Engineers at the University of California, Berkeley, have created a wearable, flexible oximeter that can gauge blood-oxygen saturation in any part of the body.

oximeter
(Credit: Yasser Khan, Arias Research Group, UC Berkeley)

Oximeters use light to detect the ratio of oxygen-rich red blood to darker, less oxygenated blood. Until now, this has only worked on areas of the body that are partially transparent, like the fingertips or the earlobes. Using flexible electronics combined with a new way of measuring oxygenation with reflected light rather than transmitted light, the UC Berkeley team can now measure oxygen levels anywhere in the body. The research could lead to improved wound monitoring and more accurate assessment of transplant patients.

“All medical applications that use oxygen monitoring could benefit from a wearable sensor,” said Ana Claudia Arias, a professor of electrical engineering and computer sciences at UC Berkeley. “Patients with diabetes, respiration diseases and even sleep apnoea could use a sensor that could be worn anywhere to monitor blood-oxygen levels 24/7.”

Described in the journal Proceedings of the National Academy of Sciences, the oximeter is made of organic electronics printed on bendable plastic that moulds to the body’s contours. Arias and her team had previously shown that printed organic LEDs could be used to create thin, flexible oximeters for fingertips or earlobes. Since then, they have developed a new method known as reflection-mode pulse oximetry, whereby LEDs and photodiodes (PDs) operate at red and near-infrared (NIR) wavelengths as part of the same array. This allows blood-oxygen readings to be taken on any part of the body.

oximeter
(Credit: Yasser Khan, Arias Research Group, UC Berkeley)

The team used the sensor to track the overall blood-oxygen levels on the forehead of a volunteer who breathed air with progressively lower concentrations of oxygen – similar to ascending in altitude – and found that it matched those using a standard fingertip oximeter. They also used the sensor to map blood-oxygen levels in a three-by-three grid on the forearm of a volunteer wearing a pressure cuff.
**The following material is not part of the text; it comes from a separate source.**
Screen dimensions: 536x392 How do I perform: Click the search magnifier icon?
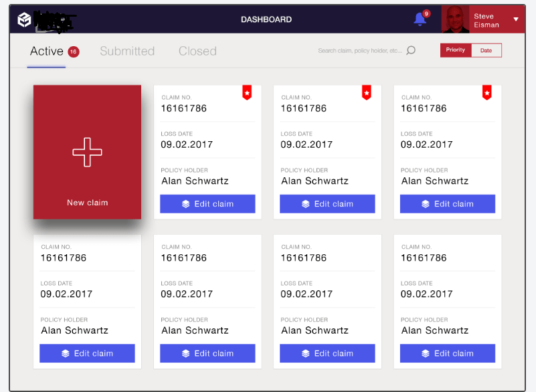coord(409,50)
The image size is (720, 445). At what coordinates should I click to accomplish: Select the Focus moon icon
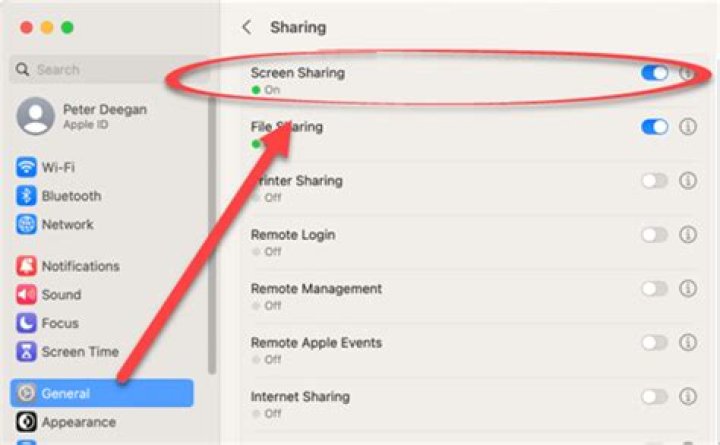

“After transplantation, surgeons want to measure that all parts of an organ are getting oxygen,” said Yasser Khan, a graduate student in electrical engineering and computer sciences at UC Berkeley. “If you have one sensor, you have to move it around to measure oxygenation at different locations. With an array, you can know right away if there is a point that is not healing properly.”